##### RECORDS FOR THIS TASK
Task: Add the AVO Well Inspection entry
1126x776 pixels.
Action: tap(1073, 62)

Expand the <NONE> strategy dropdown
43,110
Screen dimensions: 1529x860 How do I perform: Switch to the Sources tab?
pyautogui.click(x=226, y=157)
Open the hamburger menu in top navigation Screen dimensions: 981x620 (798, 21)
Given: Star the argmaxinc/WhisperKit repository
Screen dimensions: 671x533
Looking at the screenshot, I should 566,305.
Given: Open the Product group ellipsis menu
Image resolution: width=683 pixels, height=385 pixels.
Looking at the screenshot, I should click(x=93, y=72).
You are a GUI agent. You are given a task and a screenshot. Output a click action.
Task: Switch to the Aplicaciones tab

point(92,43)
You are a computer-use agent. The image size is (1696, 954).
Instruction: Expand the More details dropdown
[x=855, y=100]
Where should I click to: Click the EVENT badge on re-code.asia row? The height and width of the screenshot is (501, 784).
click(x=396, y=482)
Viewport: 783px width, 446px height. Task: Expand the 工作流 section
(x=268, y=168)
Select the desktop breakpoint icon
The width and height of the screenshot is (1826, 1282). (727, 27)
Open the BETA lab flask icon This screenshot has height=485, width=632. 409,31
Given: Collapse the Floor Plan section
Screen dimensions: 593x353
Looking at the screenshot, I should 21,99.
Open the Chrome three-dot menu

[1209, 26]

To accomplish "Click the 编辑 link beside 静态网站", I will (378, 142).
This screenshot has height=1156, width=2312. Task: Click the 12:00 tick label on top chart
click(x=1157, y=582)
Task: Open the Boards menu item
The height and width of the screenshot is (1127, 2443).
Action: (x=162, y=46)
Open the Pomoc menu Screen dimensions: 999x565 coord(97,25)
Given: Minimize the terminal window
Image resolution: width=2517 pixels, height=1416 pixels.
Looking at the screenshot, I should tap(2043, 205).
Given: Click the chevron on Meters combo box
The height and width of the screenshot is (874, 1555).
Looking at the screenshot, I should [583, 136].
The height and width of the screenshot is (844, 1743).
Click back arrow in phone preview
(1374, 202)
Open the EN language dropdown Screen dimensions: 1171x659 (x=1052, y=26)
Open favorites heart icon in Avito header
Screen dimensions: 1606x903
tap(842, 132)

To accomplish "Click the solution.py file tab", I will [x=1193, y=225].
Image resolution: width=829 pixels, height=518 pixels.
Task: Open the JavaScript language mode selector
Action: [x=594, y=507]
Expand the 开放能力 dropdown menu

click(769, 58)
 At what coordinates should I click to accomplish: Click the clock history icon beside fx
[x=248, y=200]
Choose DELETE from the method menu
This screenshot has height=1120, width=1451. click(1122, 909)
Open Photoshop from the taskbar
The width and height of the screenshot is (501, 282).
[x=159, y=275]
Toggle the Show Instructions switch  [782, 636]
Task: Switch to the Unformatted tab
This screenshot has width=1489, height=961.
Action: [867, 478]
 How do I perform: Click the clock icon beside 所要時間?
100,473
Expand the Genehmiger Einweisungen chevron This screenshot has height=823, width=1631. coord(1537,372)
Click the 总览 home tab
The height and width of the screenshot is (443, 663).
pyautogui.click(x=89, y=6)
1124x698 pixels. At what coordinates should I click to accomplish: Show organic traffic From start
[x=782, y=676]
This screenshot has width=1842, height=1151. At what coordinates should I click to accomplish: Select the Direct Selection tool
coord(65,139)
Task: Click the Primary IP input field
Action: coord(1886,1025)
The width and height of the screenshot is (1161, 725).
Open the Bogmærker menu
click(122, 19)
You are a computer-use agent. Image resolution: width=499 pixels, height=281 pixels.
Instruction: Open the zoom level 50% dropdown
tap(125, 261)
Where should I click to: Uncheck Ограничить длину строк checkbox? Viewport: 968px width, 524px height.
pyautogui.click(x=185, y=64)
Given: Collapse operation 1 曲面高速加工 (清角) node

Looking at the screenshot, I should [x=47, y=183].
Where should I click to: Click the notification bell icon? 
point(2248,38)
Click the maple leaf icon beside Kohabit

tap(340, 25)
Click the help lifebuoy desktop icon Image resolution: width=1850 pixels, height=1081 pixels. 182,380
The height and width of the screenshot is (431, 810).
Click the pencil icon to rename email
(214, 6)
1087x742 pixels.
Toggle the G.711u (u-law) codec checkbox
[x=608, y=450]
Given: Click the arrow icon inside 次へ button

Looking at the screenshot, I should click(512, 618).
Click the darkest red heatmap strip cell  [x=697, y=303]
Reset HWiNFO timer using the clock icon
##########
▸ PROBLEM TO WORK ON: Write out every record, exactly as written.

▸ RESPONSE AREA:
Task: Add the AVO Well Inspection entry
1126x776 pixels.
Action: tap(1073, 62)

Expand the <NONE> strategy dropdown
43,110
Screen dimensions: 1529x860 How do I perform: Switch to the Sources tab?
pyautogui.click(x=226, y=157)
Open the hamburger menu in top navigation Screen dimensions: 981x620 (798, 21)
Given: Star the argmaxinc/WhisperKit repository
Screen dimensions: 671x533
Looking at the screenshot, I should 566,305.
Given: Open the Product group ellipsis menu
Image resolution: width=683 pixels, height=385 pixels.
Looking at the screenshot, I should click(x=93, y=72).
You are a GUI agent. You are given a task and a screenshot. Output a click action.
Task: Switch to the Aplicaciones tab

point(92,43)
You are a computer-use agent. The image size is (1696, 954).
Instruction: Expand the More details dropdown
[x=855, y=100]
Where should I click to: Click the EVENT badge on re-code.asia row? The height and width of the screenshot is (501, 784).
click(x=396, y=482)
Viewport: 783px width, 446px height. Task: Expand the 工作流 section
(x=268, y=168)
Select the desktop breakpoint icon
The width and height of the screenshot is (1826, 1282). (727, 27)
Open the BETA lab flask icon This screenshot has height=485, width=632. 409,31
Given: Collapse the Floor Plan section
Screen dimensions: 593x353
Looking at the screenshot, I should 21,99.
Open the Chrome three-dot menu

[1209, 26]

To accomplish "Click the 编辑 link beside 静态网站", I will (378, 142).
This screenshot has height=1156, width=2312. Task: Click the 12:00 tick label on top chart
click(x=1157, y=582)
Task: Open the Boards menu item
The height and width of the screenshot is (1127, 2443).
Action: (x=162, y=46)
Open the Pomoc menu Screen dimensions: 999x565 coord(97,25)
Given: Minimize the terminal window
Image resolution: width=2517 pixels, height=1416 pixels.
Looking at the screenshot, I should tap(2043, 205).
Given: Click the chevron on Meters combo box
The height and width of the screenshot is (874, 1555).
Looking at the screenshot, I should [583, 136].
The height and width of the screenshot is (844, 1743).
Click back arrow in phone preview
(1374, 202)
Open the EN language dropdown Screen dimensions: 1171x659 (x=1052, y=26)
Open favorites heart icon in Avito header
Screen dimensions: 1606x903
tap(842, 132)

To accomplish "Click the solution.py file tab", I will [x=1193, y=225].
Image resolution: width=829 pixels, height=518 pixels.
Task: Open the JavaScript language mode selector
Action: [x=594, y=507]
Expand the 开放能力 dropdown menu

click(769, 58)
 At what coordinates should I click to accomplish: Click the clock history icon beside fx
[x=248, y=200]
Choose DELETE from the method menu
This screenshot has height=1120, width=1451. click(1122, 909)
Open Photoshop from the taskbar
The width and height of the screenshot is (501, 282).
[x=159, y=275]
Toggle the Show Instructions switch  [782, 636]
Task: Switch to the Unformatted tab
This screenshot has width=1489, height=961.
Action: [867, 478]
 How do I perform: Click the clock icon beside 所要時間?
100,473
Expand the Genehmiger Einweisungen chevron This screenshot has height=823, width=1631. coord(1537,372)
Click the 总览 home tab
The height and width of the screenshot is (443, 663).
pyautogui.click(x=89, y=6)
1124x698 pixels. At what coordinates should I click to accomplish: Show organic traffic From start
[x=782, y=676]
This screenshot has width=1842, height=1151. At what coordinates should I click to accomplish: Select the Direct Selection tool
coord(65,139)
Task: Click the Primary IP input field
Action: coord(1886,1025)
The width and height of the screenshot is (1161, 725).
Open the Bogmærker menu
click(122, 19)
You are a computer-use agent. Image resolution: width=499 pixels, height=281 pixels.
Instruction: Open the zoom level 50% dropdown
tap(125, 261)
Where should I click to: Uncheck Ограничить длину строк checkbox? Viewport: 968px width, 524px height.
pyautogui.click(x=185, y=64)
Given: Collapse operation 1 曲面高速加工 (清角) node

Looking at the screenshot, I should [x=47, y=183].
Where should I click to: Click the notification bell icon? 
point(2248,38)
Click the maple leaf icon beside Kohabit

tap(340, 25)
Click the help lifebuoy desktop icon Image resolution: width=1850 pixels, height=1081 pixels. 182,380
The height and width of the screenshot is (431, 810).
Click the pencil icon to rename email
(214, 6)
1087x742 pixels.
Toggle the G.711u (u-law) codec checkbox
[x=608, y=450]
Given: Click the arrow icon inside 次へ button

Looking at the screenshot, I should click(512, 618).
Click the darkest red heatmap strip cell  [x=697, y=303]
Reset HWiNFO timer using the clock icon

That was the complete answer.